- Occupation: Interdisciplinary artist

= Courtney McClellan =

American interdisciplinary artist

Courtney McClellan is an American interdisciplinary artist.

== Early life and education ==
Courtney McClellan is from Greensboro, North Carolina. Her father is a criminal defense attorney, and her mother is a school teacher.

McClellan earned her B.A. in Studio Art and Journalism and Mass Communications from the University of North Carolina at Chapel Hill in 2008. In 2013, she earned her M.F.A. from Tufts University and the School of the Museum of Fine Arts, Boston.

== Career ==
From 2013 to 2014, McClellan was the Fountainhead Fellow in the Sculpture and Extended Media Department at Virginia Commonwealth University. From 2015 to 2017, she was the Sculpture Fellow at the University of Georgia. From 2017 to 2018, she was a Museum of Fine Arts Boston Traveling Fellow.

McClellan has been an artist in residence at the Hambidge Center, Wassaic Projects, MacDowell, the Library of Congress and Yaddo.

From 2019 to 2020, McClellan was a Working Artist Project Fellow at the Museum of Contemporary Art of Georgia. She also currently serves as a Visiting Assistant Professor at the University of Georgia in Athens.

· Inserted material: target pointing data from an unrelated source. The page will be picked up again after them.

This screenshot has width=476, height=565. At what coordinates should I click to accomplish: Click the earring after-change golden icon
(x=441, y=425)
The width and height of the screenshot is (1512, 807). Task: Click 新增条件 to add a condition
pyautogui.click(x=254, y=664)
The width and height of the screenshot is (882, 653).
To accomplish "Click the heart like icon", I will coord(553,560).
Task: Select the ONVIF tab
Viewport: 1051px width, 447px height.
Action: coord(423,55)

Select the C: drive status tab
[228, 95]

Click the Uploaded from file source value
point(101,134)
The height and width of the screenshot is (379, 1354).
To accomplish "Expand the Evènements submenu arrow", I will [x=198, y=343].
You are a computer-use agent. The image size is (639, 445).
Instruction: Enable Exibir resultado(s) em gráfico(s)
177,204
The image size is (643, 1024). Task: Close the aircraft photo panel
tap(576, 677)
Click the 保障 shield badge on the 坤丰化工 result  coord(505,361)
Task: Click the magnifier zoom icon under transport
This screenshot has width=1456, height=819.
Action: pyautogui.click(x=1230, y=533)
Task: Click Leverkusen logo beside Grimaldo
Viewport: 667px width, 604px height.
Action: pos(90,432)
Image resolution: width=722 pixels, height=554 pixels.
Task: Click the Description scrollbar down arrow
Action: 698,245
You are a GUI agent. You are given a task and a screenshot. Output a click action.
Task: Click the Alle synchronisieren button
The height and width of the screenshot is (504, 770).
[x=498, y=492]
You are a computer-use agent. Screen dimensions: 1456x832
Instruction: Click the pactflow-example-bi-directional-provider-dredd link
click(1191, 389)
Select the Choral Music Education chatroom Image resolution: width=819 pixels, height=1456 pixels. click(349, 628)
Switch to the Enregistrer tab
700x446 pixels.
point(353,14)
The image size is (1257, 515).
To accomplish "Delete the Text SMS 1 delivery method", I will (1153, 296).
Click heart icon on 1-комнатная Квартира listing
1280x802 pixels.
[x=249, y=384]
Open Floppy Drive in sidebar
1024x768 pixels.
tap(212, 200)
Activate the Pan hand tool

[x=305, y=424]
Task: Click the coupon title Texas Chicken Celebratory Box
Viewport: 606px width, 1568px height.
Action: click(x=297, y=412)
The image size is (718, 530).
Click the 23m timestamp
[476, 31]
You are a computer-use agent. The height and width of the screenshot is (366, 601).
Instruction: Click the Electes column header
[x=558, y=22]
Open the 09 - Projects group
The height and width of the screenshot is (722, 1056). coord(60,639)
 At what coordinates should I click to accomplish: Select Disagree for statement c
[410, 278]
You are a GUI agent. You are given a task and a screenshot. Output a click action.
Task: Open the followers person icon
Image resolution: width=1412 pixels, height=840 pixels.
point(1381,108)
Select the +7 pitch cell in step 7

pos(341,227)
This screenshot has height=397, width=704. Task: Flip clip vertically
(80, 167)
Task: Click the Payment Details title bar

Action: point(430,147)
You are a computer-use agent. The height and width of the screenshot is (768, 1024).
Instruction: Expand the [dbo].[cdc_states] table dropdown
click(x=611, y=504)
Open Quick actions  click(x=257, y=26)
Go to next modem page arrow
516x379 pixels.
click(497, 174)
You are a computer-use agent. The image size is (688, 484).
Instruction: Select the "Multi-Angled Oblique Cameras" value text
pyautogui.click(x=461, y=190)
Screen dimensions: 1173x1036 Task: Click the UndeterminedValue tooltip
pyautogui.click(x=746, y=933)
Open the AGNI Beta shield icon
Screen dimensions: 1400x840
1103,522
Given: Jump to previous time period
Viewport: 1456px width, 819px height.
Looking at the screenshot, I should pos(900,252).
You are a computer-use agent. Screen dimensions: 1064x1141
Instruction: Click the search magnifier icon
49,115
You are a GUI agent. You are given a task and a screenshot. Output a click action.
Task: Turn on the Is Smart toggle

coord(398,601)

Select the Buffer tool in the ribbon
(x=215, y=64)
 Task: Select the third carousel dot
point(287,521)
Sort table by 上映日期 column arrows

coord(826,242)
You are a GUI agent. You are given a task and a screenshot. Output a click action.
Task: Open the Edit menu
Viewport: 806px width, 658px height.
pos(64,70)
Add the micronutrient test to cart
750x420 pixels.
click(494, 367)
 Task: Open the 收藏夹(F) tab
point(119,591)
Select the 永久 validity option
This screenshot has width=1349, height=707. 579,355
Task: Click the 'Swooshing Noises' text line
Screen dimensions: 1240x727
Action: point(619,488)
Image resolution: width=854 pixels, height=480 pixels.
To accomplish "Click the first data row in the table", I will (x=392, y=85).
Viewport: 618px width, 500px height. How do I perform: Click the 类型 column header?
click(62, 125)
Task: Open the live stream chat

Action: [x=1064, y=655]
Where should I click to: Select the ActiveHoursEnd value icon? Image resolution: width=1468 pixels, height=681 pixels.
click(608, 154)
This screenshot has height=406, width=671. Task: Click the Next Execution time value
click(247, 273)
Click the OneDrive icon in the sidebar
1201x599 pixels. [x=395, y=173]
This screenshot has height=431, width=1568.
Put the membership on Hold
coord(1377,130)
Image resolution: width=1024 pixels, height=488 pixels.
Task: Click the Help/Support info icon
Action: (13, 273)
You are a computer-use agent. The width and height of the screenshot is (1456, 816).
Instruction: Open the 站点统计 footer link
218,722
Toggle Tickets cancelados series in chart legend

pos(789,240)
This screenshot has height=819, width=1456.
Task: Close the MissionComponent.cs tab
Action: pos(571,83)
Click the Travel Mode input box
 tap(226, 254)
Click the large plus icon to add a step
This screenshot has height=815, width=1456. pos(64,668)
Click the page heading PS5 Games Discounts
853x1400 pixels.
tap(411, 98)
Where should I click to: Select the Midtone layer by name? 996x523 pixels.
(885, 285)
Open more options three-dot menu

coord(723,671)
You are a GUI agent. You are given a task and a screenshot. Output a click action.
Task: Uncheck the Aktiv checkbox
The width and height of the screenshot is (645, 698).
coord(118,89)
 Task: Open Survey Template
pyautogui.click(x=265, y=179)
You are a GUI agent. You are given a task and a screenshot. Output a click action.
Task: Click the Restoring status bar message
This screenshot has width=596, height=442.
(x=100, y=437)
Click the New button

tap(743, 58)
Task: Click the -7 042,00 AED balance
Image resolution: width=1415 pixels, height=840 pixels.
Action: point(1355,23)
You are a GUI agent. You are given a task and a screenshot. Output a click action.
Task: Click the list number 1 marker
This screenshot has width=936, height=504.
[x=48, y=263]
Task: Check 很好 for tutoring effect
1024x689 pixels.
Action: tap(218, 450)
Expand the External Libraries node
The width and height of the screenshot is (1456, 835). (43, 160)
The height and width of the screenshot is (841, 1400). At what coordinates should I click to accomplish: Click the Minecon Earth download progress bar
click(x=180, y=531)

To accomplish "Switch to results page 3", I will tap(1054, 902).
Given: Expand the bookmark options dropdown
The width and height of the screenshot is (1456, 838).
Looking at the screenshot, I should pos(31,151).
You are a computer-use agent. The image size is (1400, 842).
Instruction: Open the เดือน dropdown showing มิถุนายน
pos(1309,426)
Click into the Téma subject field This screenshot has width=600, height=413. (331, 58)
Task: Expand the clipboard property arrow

Her work incorporates elements of sculpture, performance, photography, and video.

In March 2023, McClellan was named Interim Editor of Burnaway, a journal of Contemporary Art from the American South and its diaspora.

=== Witness Lab ===
Courtney McClellan was named the 2019-2020 Roman J. Witt Artist in Residence at the Penny W. Stamps School of Art & Design.

In early 2020, she launched the exhibition Witness Lab at the University of Michigan Museum of Art. The exhibition was "a courtroom installation and a performance series . . . The gallery collapses courtroom, theater, classroom, laboratory, and artist studio in order to study the relationship between performance and law. In hosting mock trials, court transcript readings, and trial advocacy workshops, the artist investigates who performs the role of witness in our society and how that understanding may map onto the narrower legal definition of the role." Another event included U-M students performing trial scenes from Shakespeare.

Due to the COVID-19 pandemic, the exhibition closed down early when the museum closed to the public in mid-March 2020. Later in the year, the museum repurposed the courtroom furniture to create a satellite city clerk's office in use for the 2020 presidential election.